Material to process:
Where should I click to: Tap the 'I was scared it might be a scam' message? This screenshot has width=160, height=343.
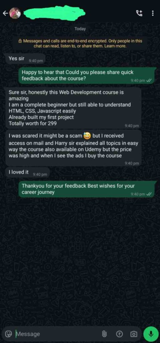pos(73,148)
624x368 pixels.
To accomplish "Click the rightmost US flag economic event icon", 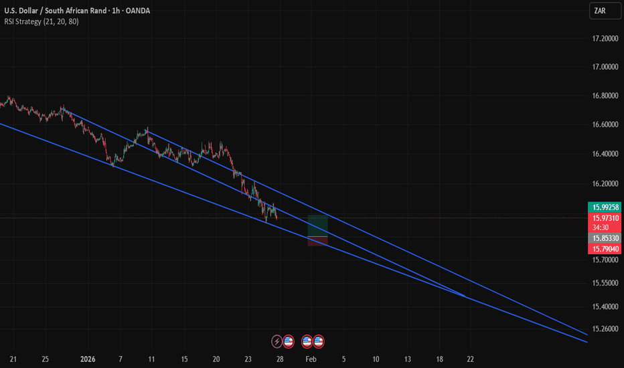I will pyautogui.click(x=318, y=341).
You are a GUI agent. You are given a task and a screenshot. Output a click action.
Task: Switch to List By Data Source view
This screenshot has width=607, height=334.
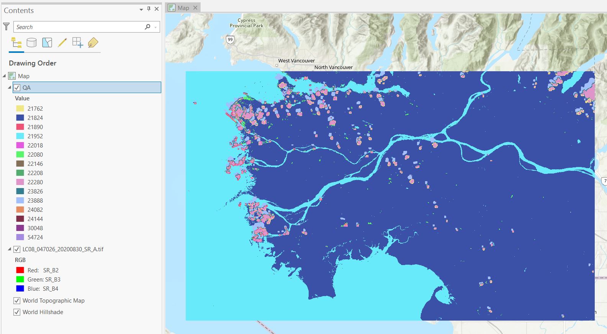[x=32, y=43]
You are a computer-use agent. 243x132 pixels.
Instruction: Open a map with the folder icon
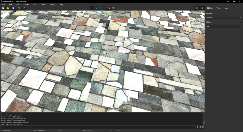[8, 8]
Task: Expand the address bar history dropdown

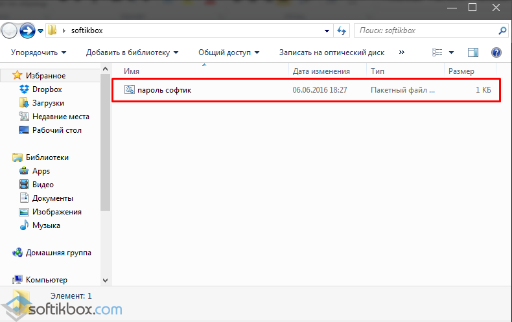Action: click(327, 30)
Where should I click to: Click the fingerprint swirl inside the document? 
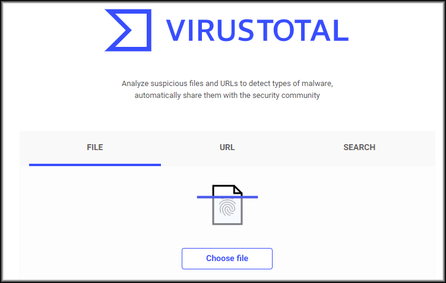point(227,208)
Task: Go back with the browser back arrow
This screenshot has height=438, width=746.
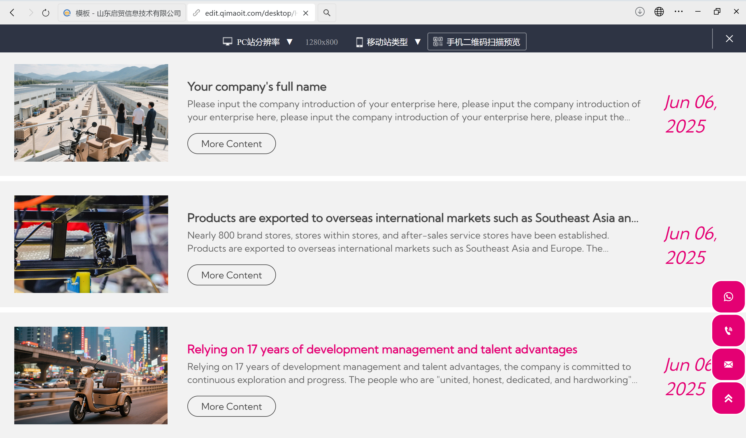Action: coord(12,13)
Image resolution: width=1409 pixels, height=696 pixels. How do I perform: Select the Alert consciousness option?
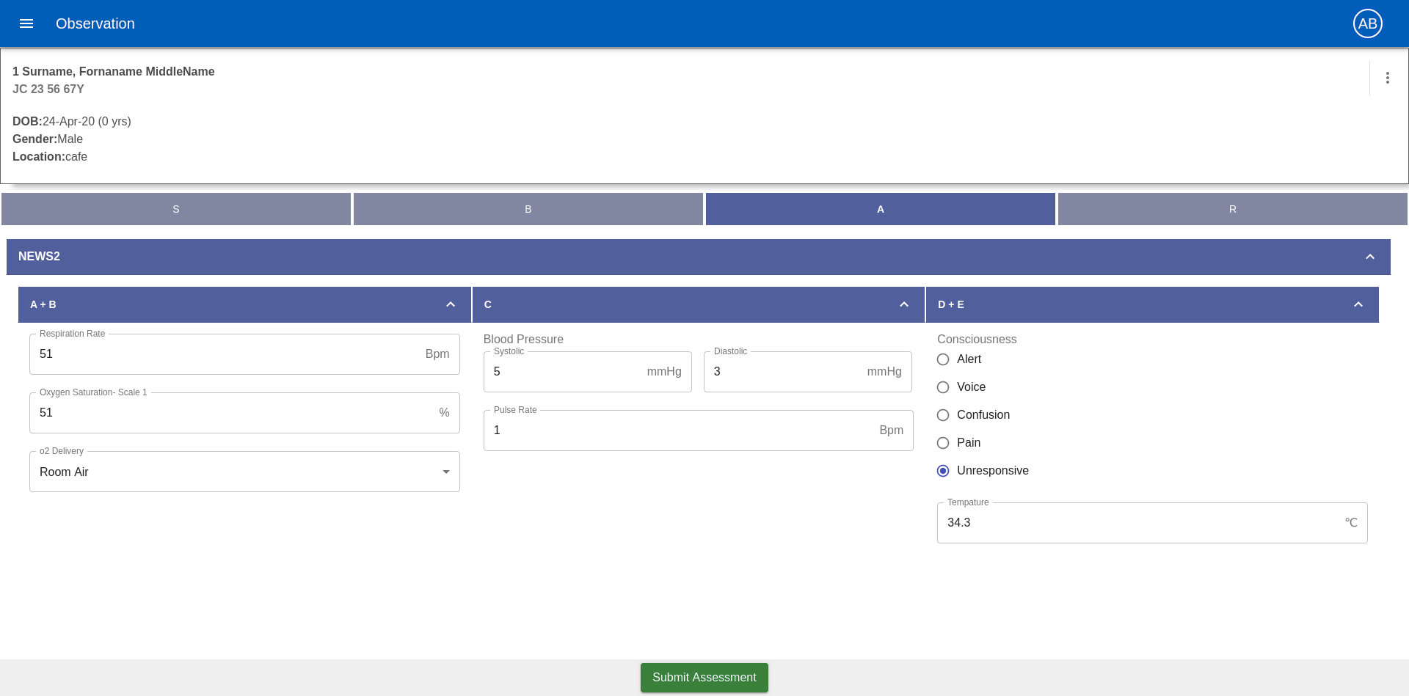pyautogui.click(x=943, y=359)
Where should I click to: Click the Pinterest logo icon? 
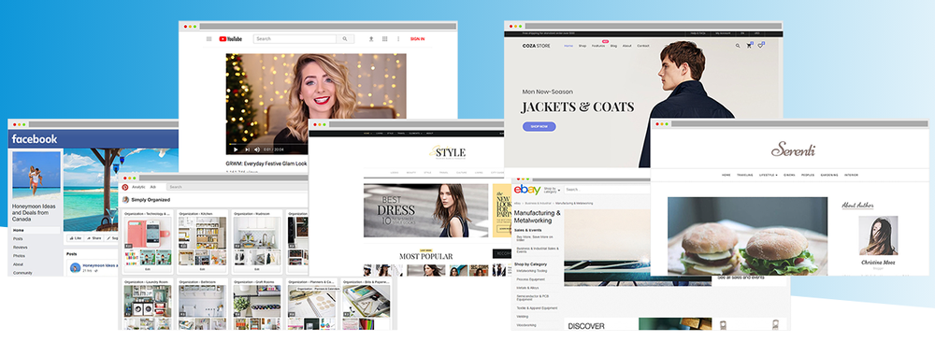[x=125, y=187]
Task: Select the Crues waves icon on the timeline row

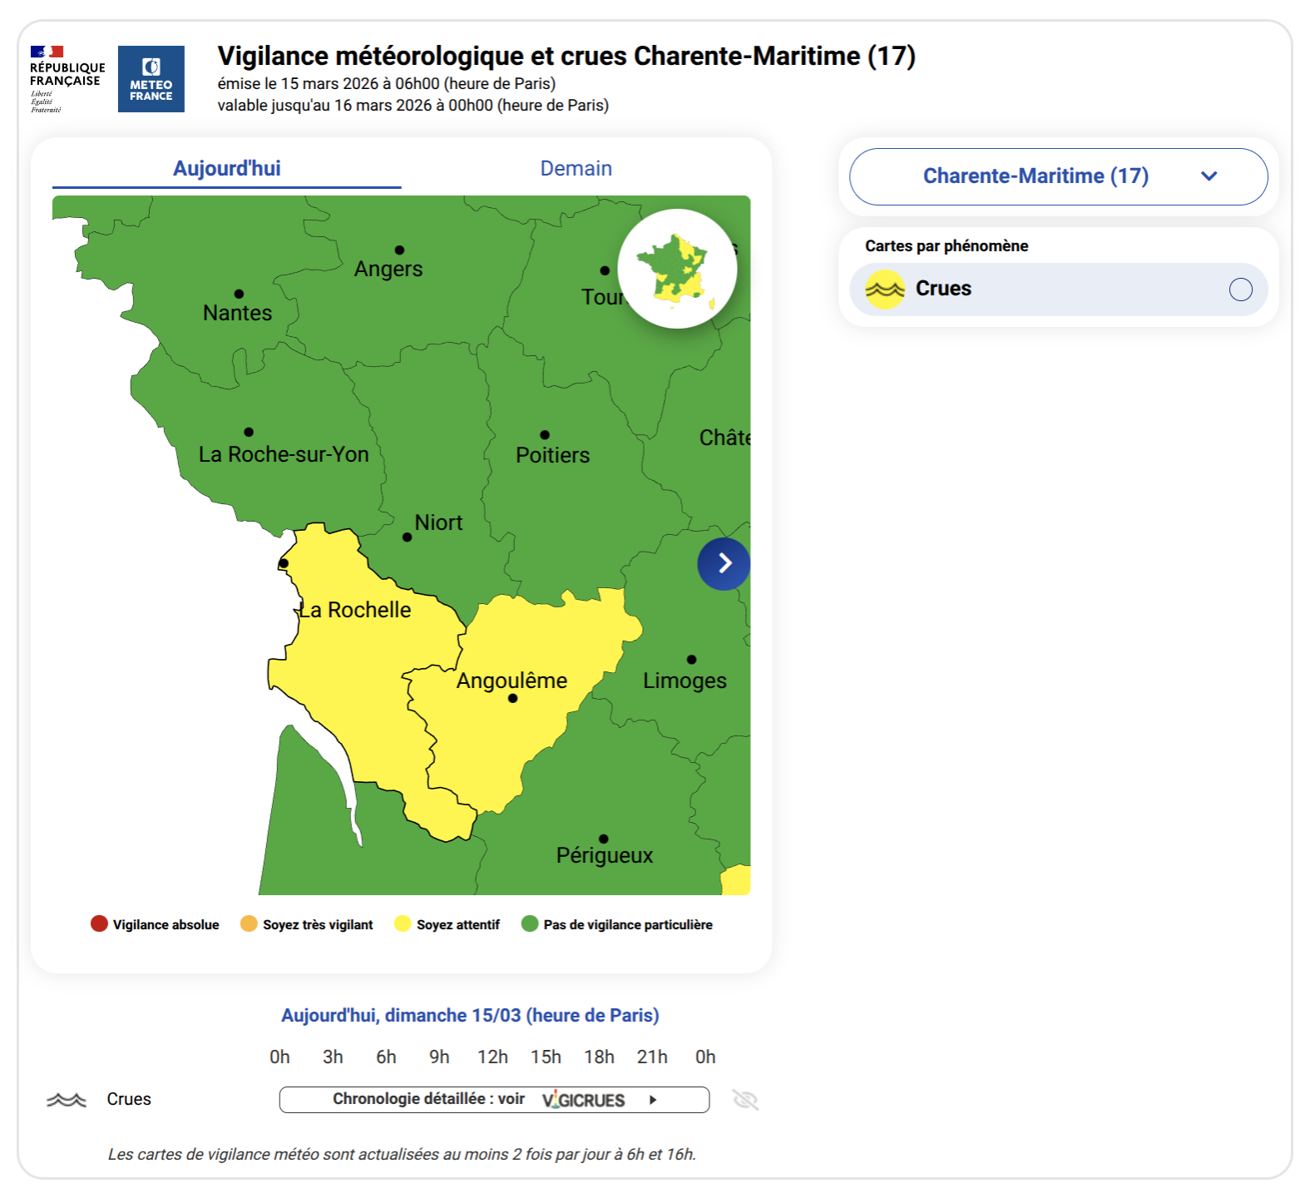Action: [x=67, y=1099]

==

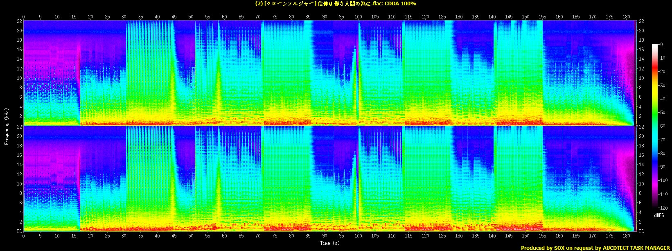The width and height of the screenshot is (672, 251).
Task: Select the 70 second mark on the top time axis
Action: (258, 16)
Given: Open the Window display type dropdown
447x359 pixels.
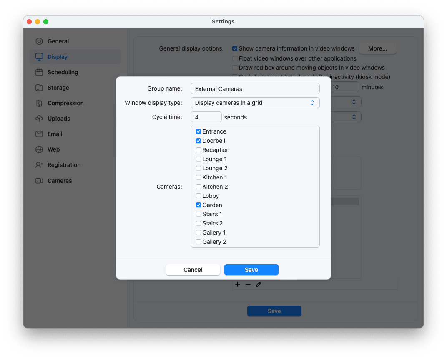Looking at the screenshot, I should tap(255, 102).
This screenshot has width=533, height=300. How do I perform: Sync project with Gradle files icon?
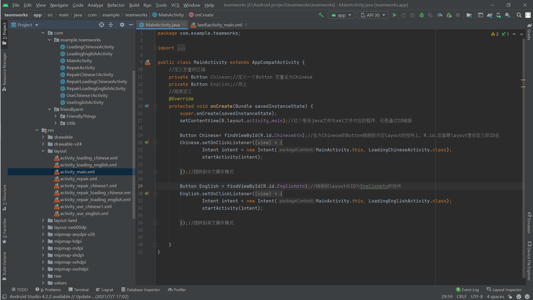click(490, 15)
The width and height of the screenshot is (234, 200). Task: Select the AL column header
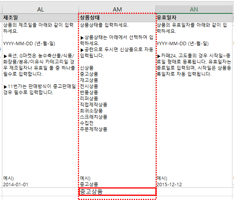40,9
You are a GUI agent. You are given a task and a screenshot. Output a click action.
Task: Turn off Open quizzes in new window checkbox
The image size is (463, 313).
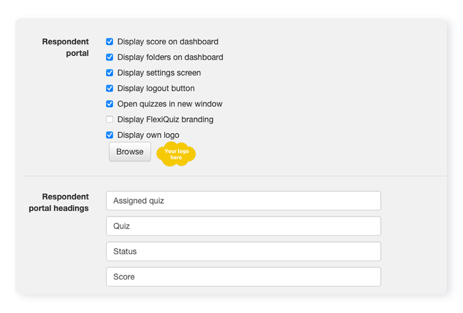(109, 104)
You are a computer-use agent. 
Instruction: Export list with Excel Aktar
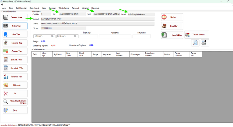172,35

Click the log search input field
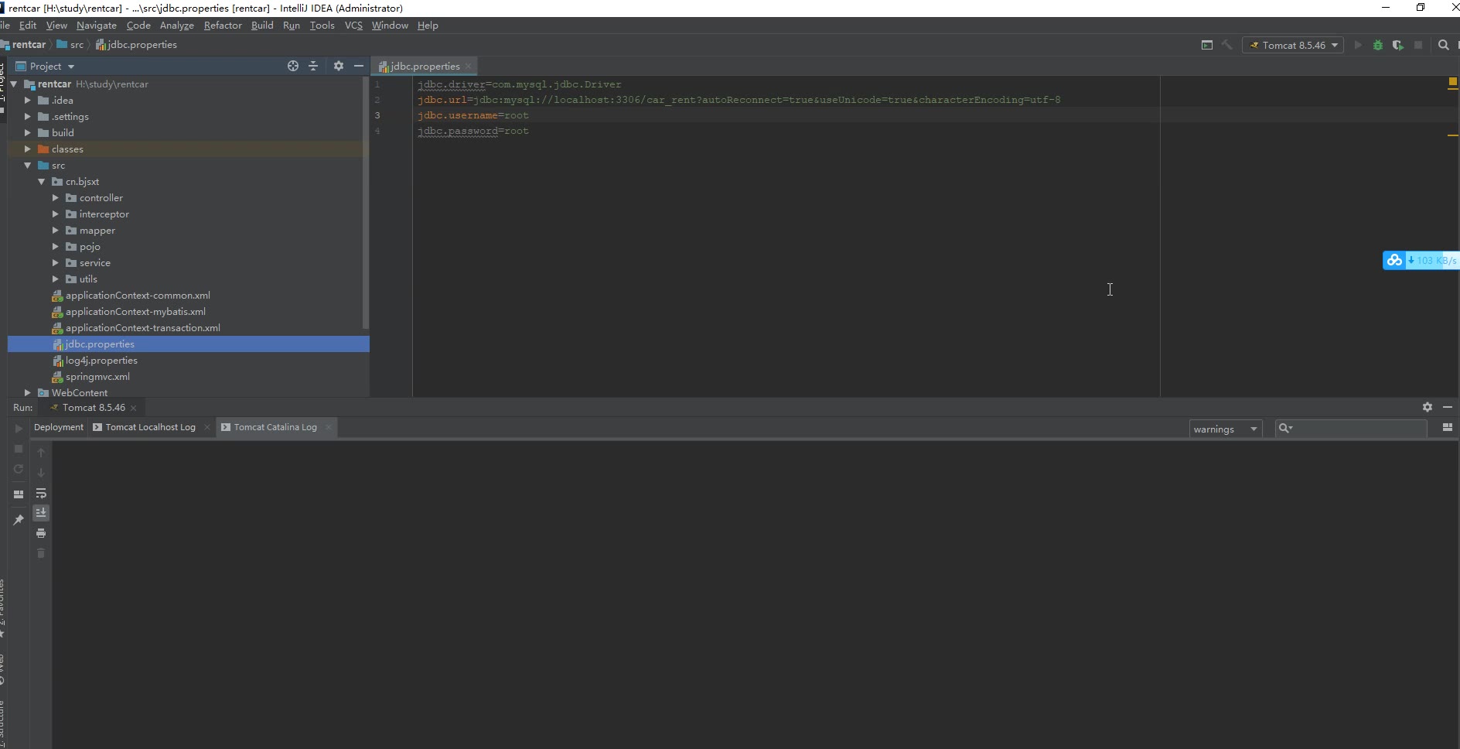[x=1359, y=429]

--

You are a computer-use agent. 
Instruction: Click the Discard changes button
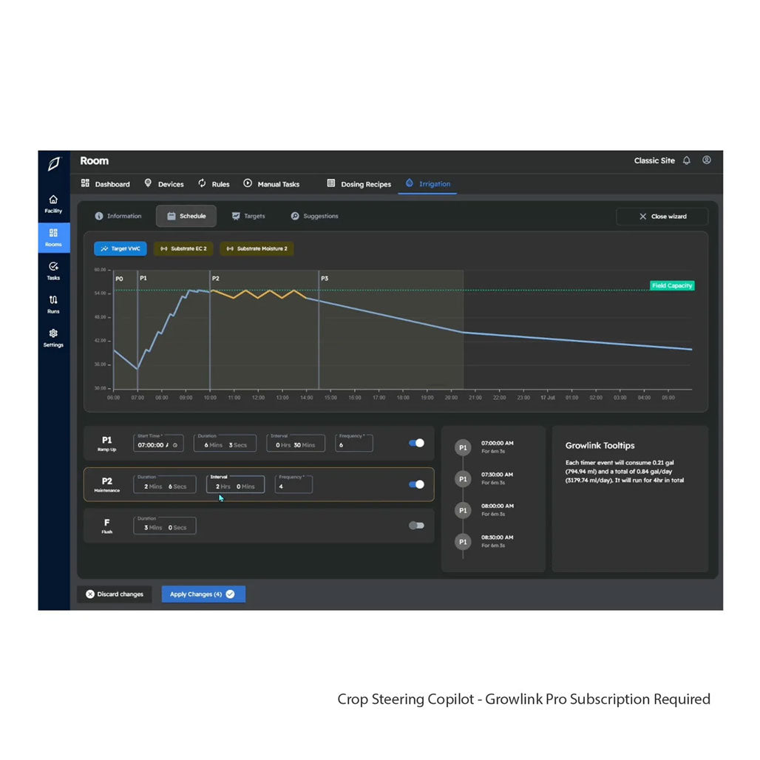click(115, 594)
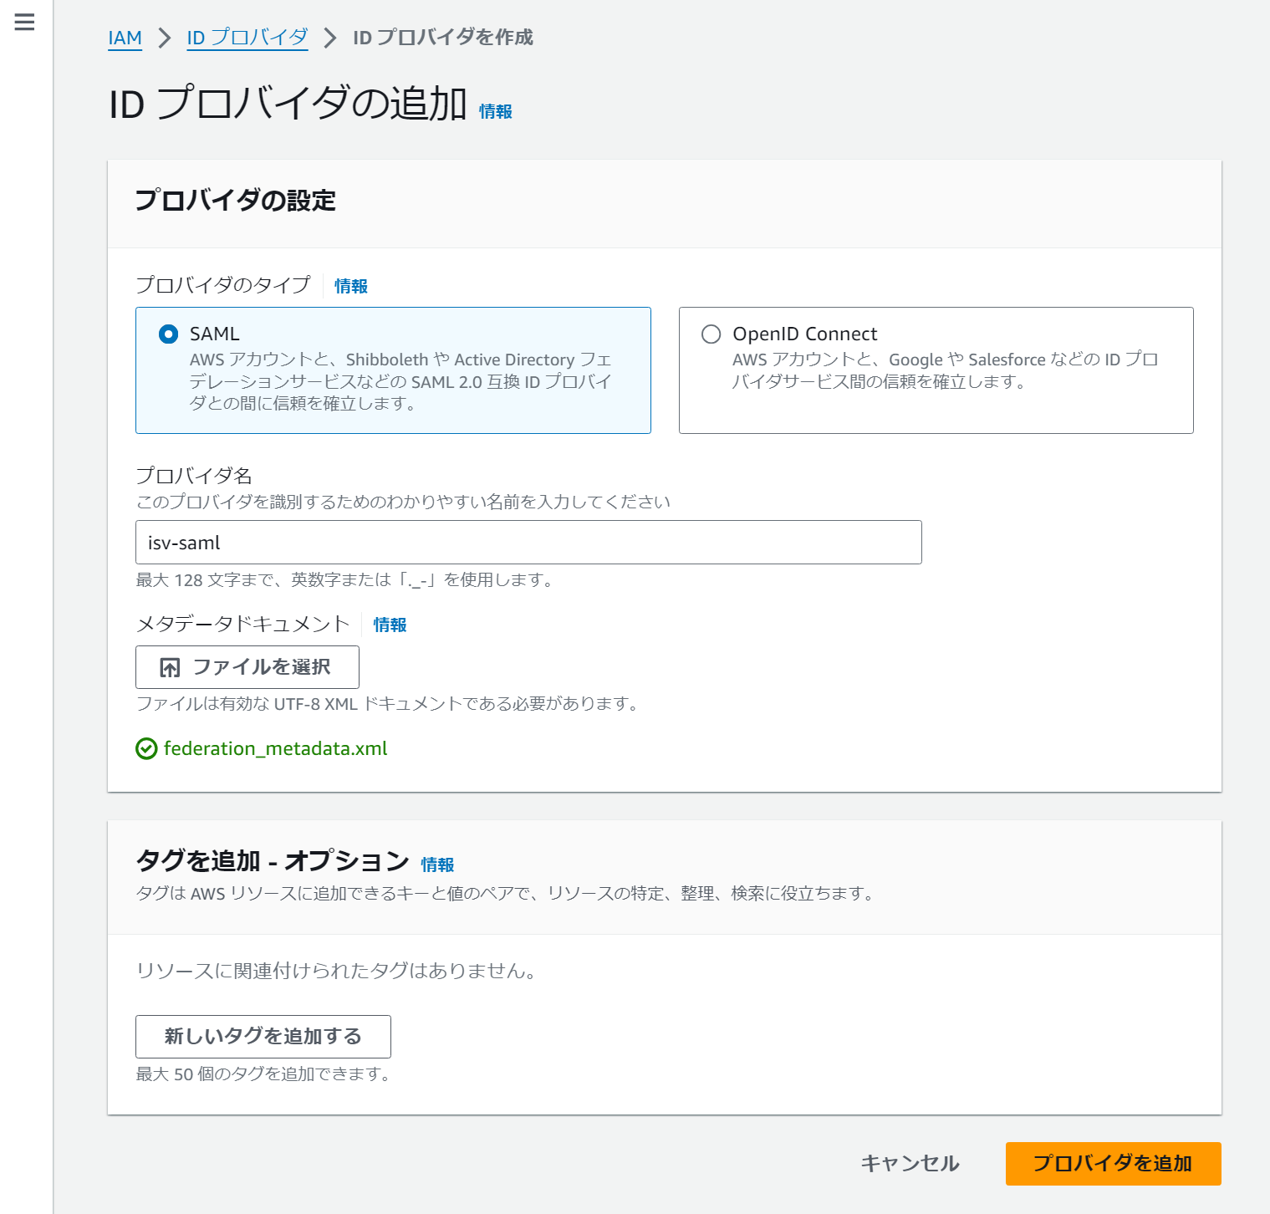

Set task: Copy down the part of the entries that opens with the line containing "The width and height of the screenshot is (234, 200)." and closes with the line containing "[x=1359, y=429]", both of those lines included, leaving the pictures out of your copy.

Completed exercise:
The width and height of the screenshot is (234, 200). Task: Select the AL column header
40,9
You are a GUI agent. You are given a task and a screenshot. Output a click action.
Task: Turn off Open quizzes in new window checkbox
The image size is (463, 313).
(109, 104)
You are a computer-use agent. 
Instruction: Export list with Excel Aktar
172,35

Click the log search input field
[x=1359, y=429]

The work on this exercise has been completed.